§ **Sezione del documento**:
◇ ◇ ◇ ◇

Accordo per il capitale umano

accordo11.jpgSessantuno milioni di euro per sostenere l’attività dei giovani ricercatori, sponsorizzare la loro permanenza all’estero per periodi di studio e formazione e promuovere progetti con le imprese per tradurre le idee innovative sviluppate negli atenei in realizzazioni concrete.
E’ questa la cifra che la Regione Lombardia e le 12 Università lombarde (più lo IUSS di Pavia) hanno deciso di investire insieme attraverso un “Accordo per lo sviluppo del capitale umano“, firmato dal presidente Roberto Formigoni e dal vicepresidente e assessore all’Istruzione, Formazione e Lavoro, Gianni Rossoni, con i rettori degli atenei.
Alla base dell’intesa c’è la convinzione che sviluppare il sapere scientifico e tecnologico sia lo strumento migliore per sostenere l’innovazione e la competitività del nostro sistema economico.
Si tratta – ha spiegato Formigoni – di un’alleanza di sistema che mostra la volontà comune di Regione Lombardia e del mondo della ricerca di affrontare e vincere insieme nuove sfide decisive per il nostro futuro. Abbiamo voluto assumerci questa responsabilità comune per migliorare la competitività del sistema economico e produttivo lombardo, proprio in un momento di difficoltà a livello internazionale come quello che stiamo attraversando. Il segnale da dare è proprio quello di un innalzamento della qualità e quantità del capitale umano“. Formigoni mira a “valorizzare le specificità dei diversi sistemi territoriali”.
Altro esempio è la gestione dei fondi che lo Stato riserva alle università: “Chiediamo – ha detto Formigoni – che i fondi siano attribuiti alle Regioni e gestiti da queste in autonomia.
Il rettore dell’Università degli Studi di Milano, Enrico Decleva, ha dichiarato: “Per la prima volta l’accordo opera sul terreno istituzionale e non su progetti specifici. Le risorse vengono usate per intervenire su aspetti centrali e strategici come la formazione del capitale umano, l’internazionalizzazione e il collegamento con le imprese“.
Via dunque sempre più marcata verso l’autonomia regionale in ambito universitario?

◇ ◇ ◇ ◇

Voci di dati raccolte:
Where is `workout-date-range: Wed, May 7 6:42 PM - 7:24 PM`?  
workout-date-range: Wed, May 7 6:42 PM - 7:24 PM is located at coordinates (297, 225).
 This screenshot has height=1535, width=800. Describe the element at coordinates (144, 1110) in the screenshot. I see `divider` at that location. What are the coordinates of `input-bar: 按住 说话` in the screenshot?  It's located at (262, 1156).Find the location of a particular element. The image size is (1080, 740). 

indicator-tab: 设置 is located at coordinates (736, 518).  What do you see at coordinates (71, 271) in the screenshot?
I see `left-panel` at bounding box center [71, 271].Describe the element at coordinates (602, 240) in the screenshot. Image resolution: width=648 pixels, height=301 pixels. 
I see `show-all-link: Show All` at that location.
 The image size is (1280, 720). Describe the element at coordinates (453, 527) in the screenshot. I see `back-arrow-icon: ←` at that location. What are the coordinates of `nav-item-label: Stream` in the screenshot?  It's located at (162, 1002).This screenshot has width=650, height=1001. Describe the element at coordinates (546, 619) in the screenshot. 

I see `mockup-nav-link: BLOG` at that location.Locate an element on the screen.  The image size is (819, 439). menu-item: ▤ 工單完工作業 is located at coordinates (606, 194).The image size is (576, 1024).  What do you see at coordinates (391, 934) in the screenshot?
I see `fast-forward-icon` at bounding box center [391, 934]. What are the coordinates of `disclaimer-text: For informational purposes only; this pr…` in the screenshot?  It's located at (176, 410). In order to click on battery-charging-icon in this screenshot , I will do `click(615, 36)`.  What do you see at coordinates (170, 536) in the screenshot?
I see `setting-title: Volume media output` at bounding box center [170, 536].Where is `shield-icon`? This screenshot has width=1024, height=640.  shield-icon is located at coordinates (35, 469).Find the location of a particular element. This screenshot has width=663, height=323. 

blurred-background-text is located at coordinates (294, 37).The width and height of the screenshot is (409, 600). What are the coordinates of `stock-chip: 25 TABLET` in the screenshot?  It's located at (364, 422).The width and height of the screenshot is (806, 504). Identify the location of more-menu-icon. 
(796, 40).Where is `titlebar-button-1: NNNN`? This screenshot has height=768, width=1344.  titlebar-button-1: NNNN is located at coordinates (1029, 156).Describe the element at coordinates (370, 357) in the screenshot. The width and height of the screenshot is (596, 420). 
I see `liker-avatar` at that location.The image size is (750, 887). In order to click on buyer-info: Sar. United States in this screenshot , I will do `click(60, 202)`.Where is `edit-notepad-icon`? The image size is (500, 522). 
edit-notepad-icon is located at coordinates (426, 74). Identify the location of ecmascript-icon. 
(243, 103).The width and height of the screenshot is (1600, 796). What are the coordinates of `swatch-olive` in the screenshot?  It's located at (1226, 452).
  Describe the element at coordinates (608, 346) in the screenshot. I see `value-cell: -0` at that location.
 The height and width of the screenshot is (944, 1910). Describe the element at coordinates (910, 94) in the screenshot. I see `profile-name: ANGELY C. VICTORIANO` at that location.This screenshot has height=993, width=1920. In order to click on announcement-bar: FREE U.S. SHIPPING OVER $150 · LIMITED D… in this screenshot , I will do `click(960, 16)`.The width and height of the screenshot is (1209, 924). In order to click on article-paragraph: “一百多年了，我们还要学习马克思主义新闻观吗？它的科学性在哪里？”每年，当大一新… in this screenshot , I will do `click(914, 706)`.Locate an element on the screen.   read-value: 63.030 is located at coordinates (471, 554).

◇ ◇ ◇ ◇

§ **Attività da svolgere**:
[1] Quanti euro investono insieme Regione Lombardia e università secondo l'articolo sull'accordo per il capitale umano?
[2] Per favore, estrai dall'articolo sull'accordo per il capitale umano il passo che va da "Il rettore dell’Università" fino a "in ambito universitario?" incluso.

§ **Le tue risposte**:
[1] Sessantuno milioni di euro.

[2]
Il rettore dell’Università degli Studi di Milano, Enrico Decleva, ha dichiarato: “Per la prima volta l’accordo opera sul terreno istituzionale e non su progetti specifici. Le risorse vengono usate per intervenire su aspetti centrali e strategici come la formazione del capitale umano, l’internazionalizzazione e il collegamento con le imprese“.
Via dunque sempre più marcata verso l’autonomia regionale in ambito universitario?